» Exercise brief
State only how many lines of the records contain the string "computer".

[Data entries]
-=-=-

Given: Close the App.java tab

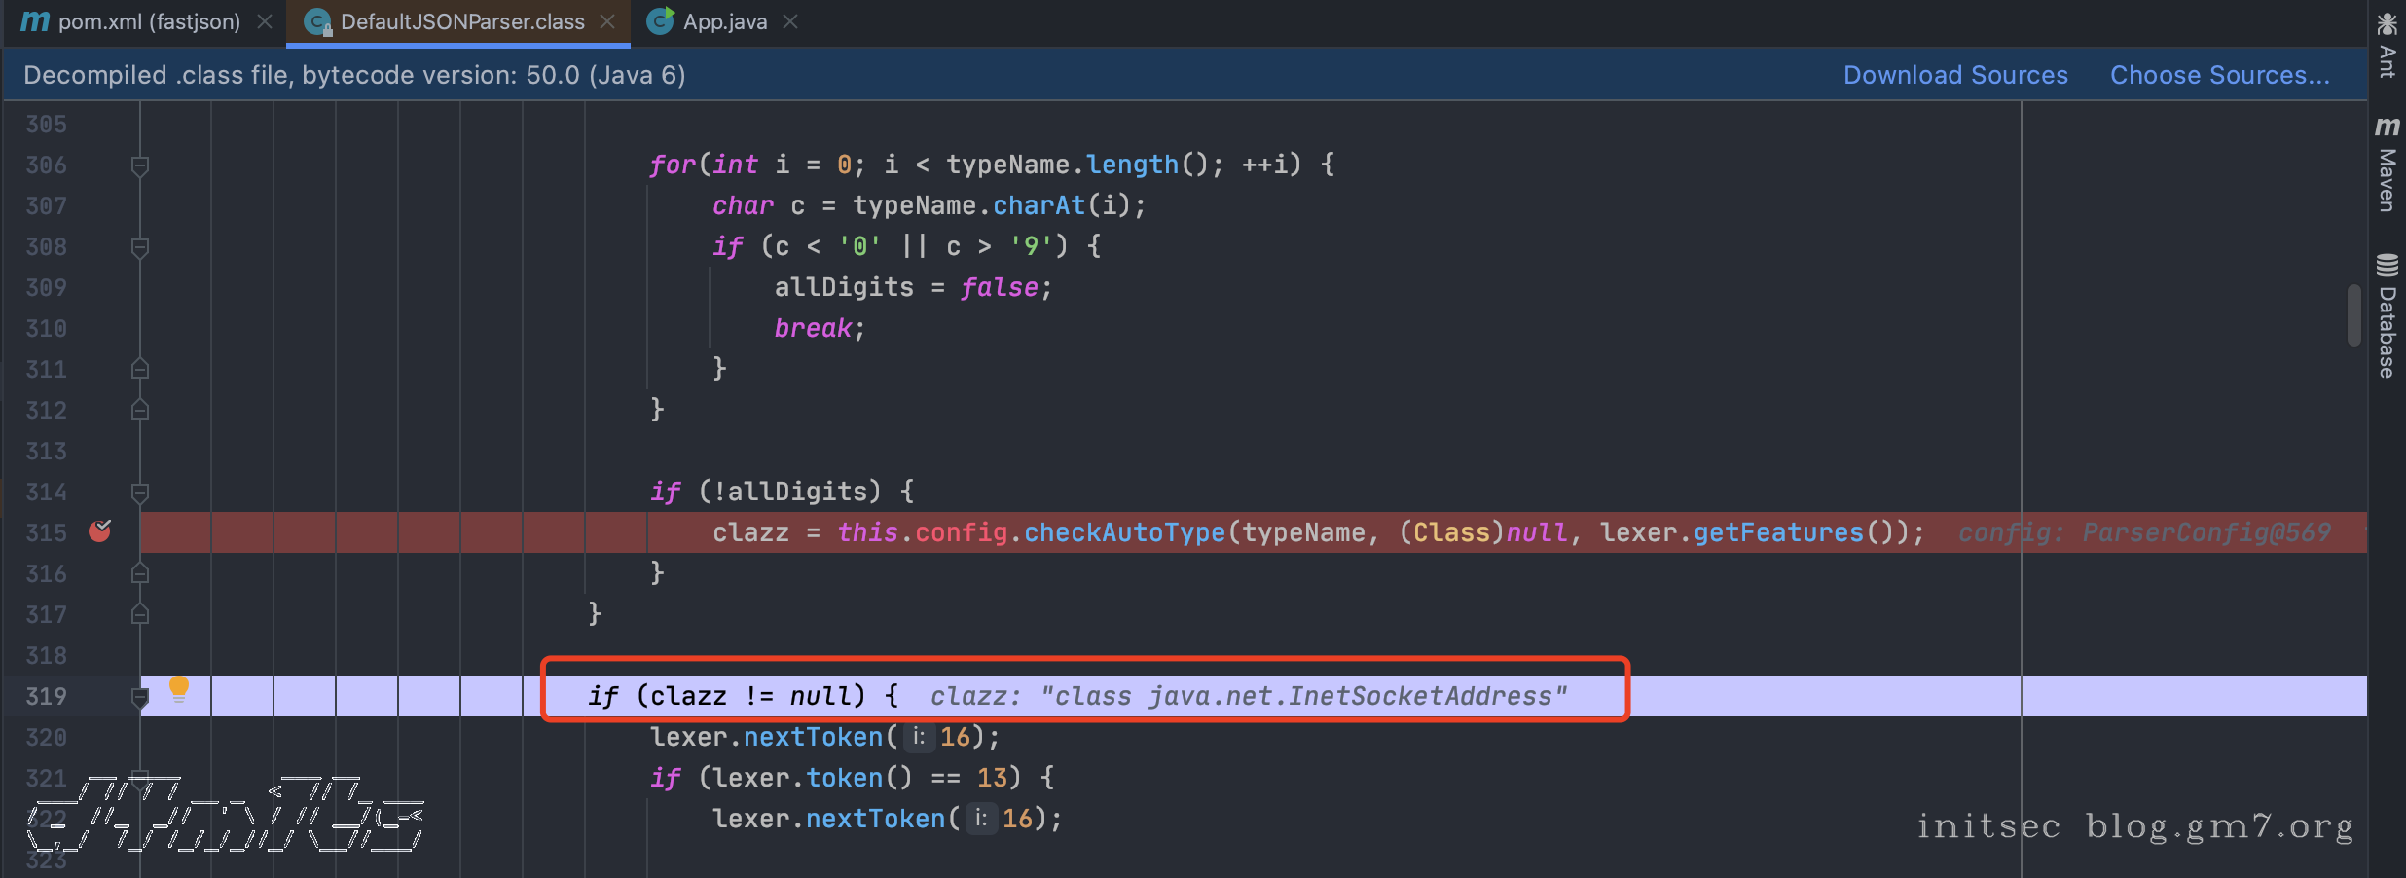Looking at the screenshot, I should 790,21.
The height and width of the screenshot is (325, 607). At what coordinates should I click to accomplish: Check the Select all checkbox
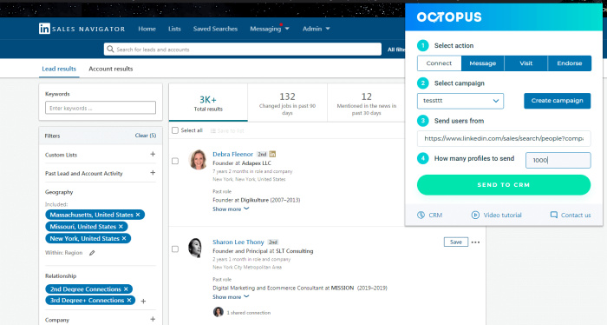pos(175,130)
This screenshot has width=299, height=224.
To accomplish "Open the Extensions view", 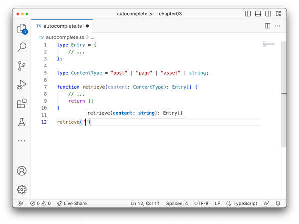I will coord(22,103).
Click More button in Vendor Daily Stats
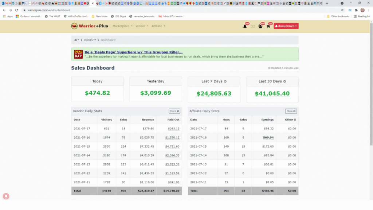This screenshot has height=210, width=373. point(174,111)
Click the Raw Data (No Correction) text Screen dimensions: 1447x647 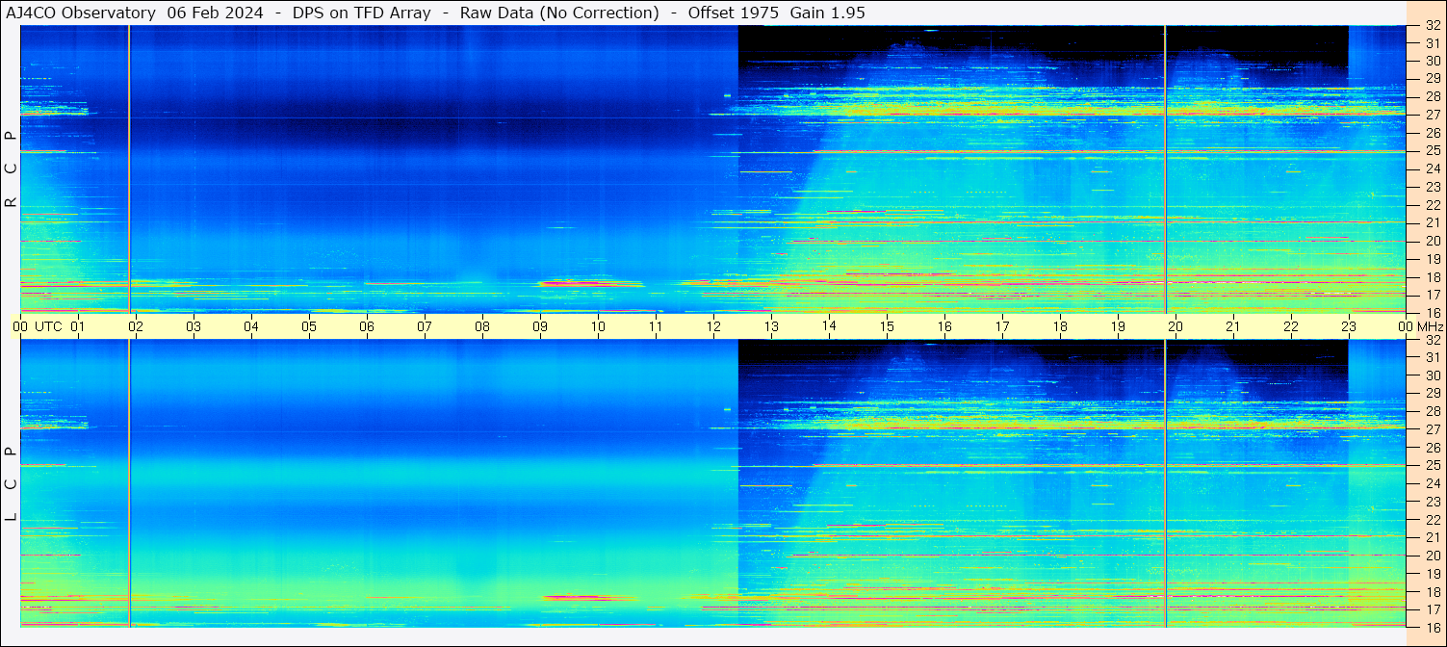[x=559, y=13]
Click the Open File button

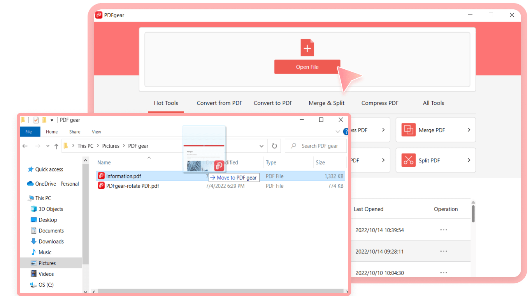[307, 67]
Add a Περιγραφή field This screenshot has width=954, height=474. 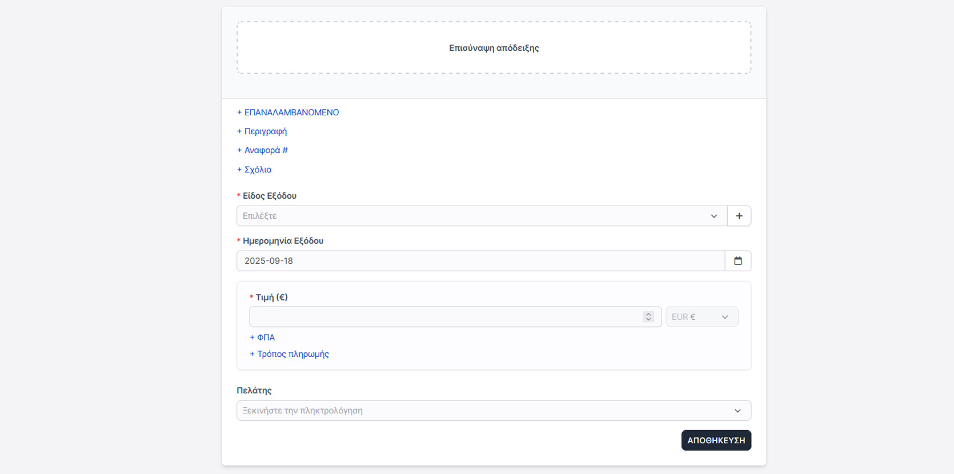tap(262, 131)
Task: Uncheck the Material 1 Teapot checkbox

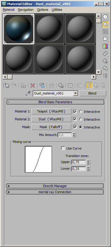Action: [75, 112]
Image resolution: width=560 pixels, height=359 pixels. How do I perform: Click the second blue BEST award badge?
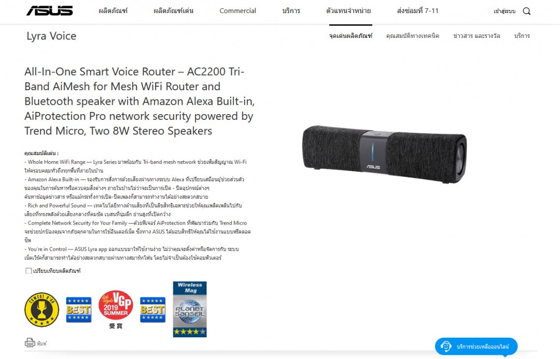[x=152, y=310]
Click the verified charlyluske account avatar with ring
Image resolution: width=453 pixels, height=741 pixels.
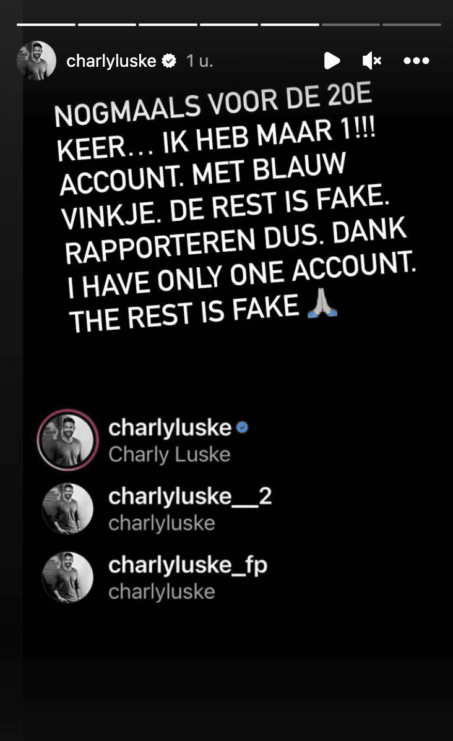click(67, 440)
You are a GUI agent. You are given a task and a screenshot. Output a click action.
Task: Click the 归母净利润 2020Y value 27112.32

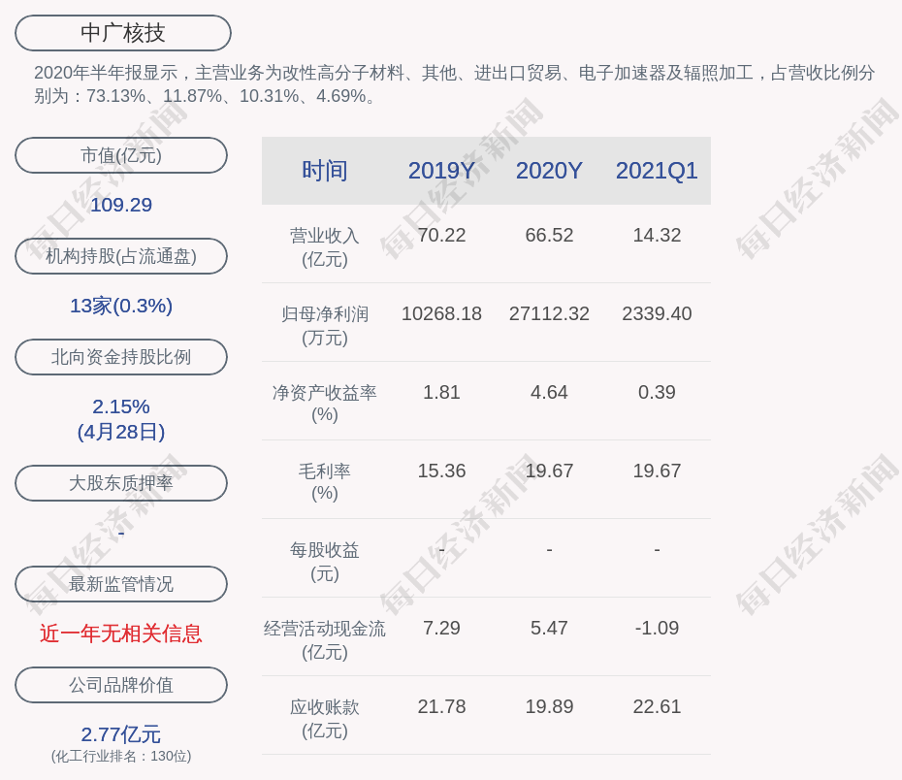point(549,314)
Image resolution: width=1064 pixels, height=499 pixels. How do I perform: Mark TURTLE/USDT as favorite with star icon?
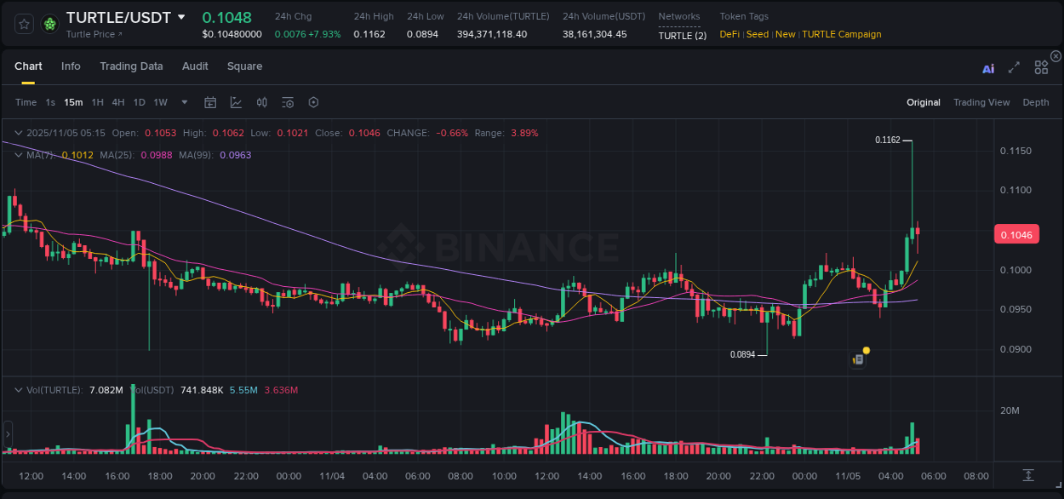click(23, 24)
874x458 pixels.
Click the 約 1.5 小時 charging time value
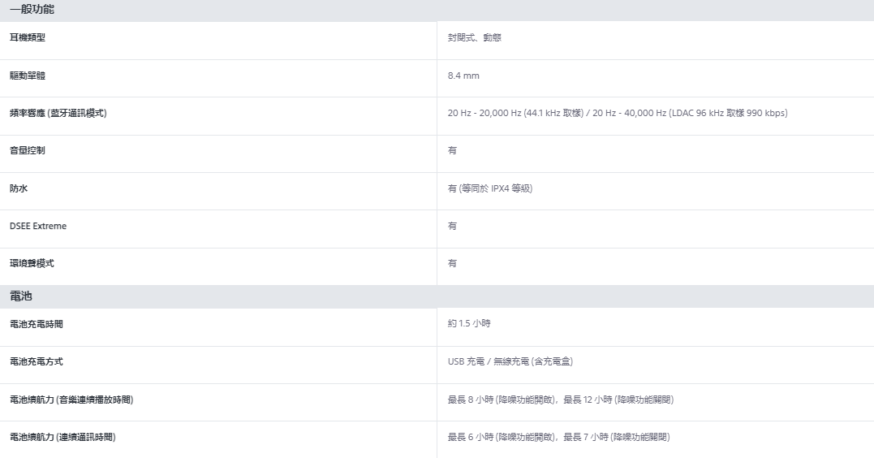[x=469, y=324]
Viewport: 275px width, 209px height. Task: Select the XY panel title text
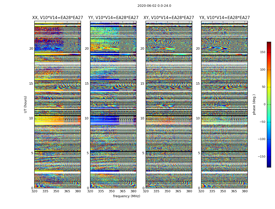(169, 18)
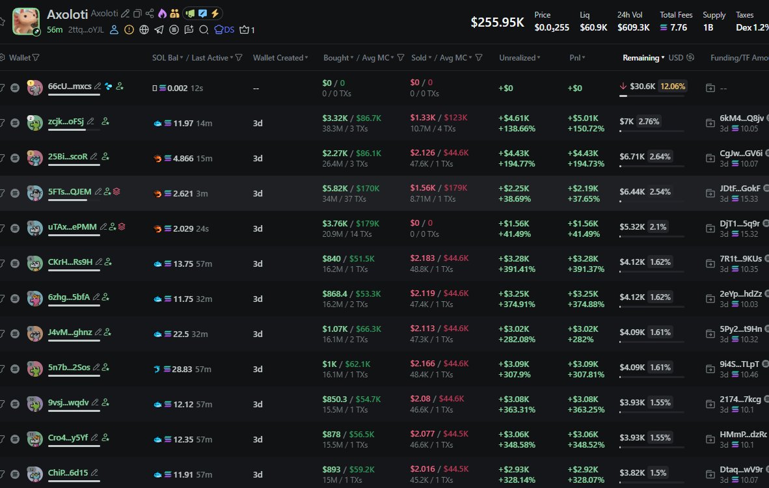Image resolution: width=769 pixels, height=488 pixels.
Task: Click the Telegram icon in token header
Action: click(159, 29)
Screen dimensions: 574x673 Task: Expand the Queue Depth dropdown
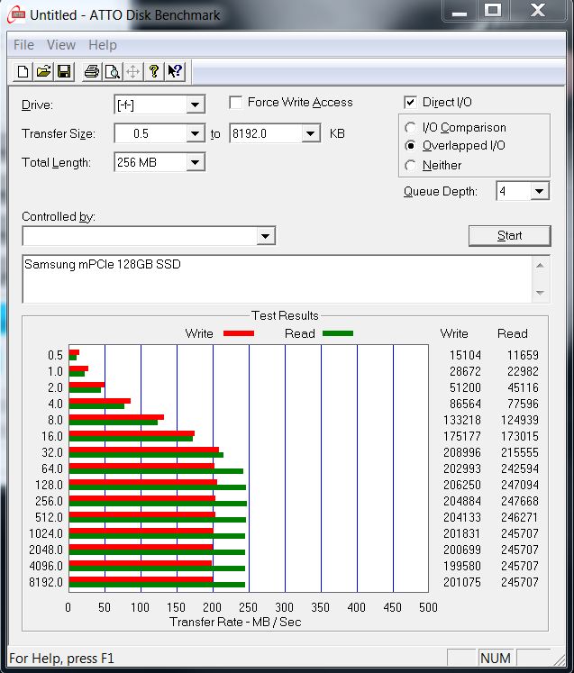point(539,191)
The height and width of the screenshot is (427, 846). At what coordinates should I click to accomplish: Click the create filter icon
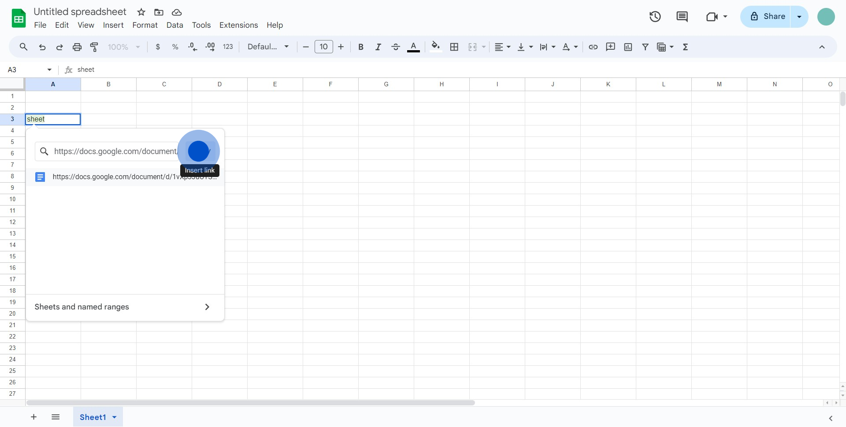coord(645,47)
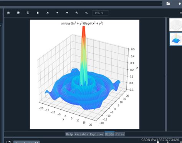Switch to the Help tab
The image size is (182, 143).
click(x=69, y=134)
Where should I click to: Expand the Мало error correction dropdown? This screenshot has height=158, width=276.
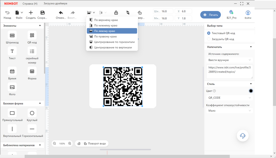(x=230, y=111)
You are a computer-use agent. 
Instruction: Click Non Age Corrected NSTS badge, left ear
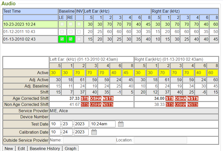108,104
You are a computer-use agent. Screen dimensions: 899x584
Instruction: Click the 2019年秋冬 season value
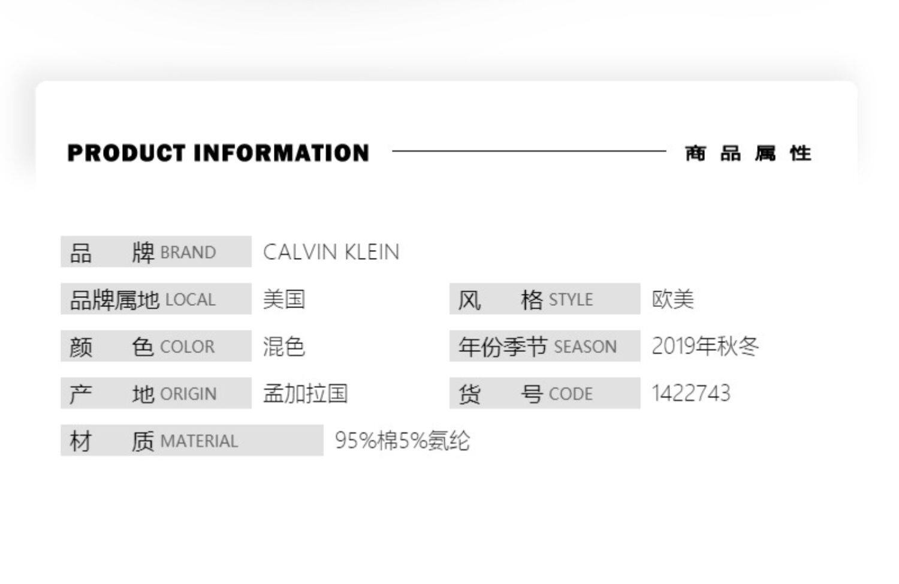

-=-=-

» Final answer
2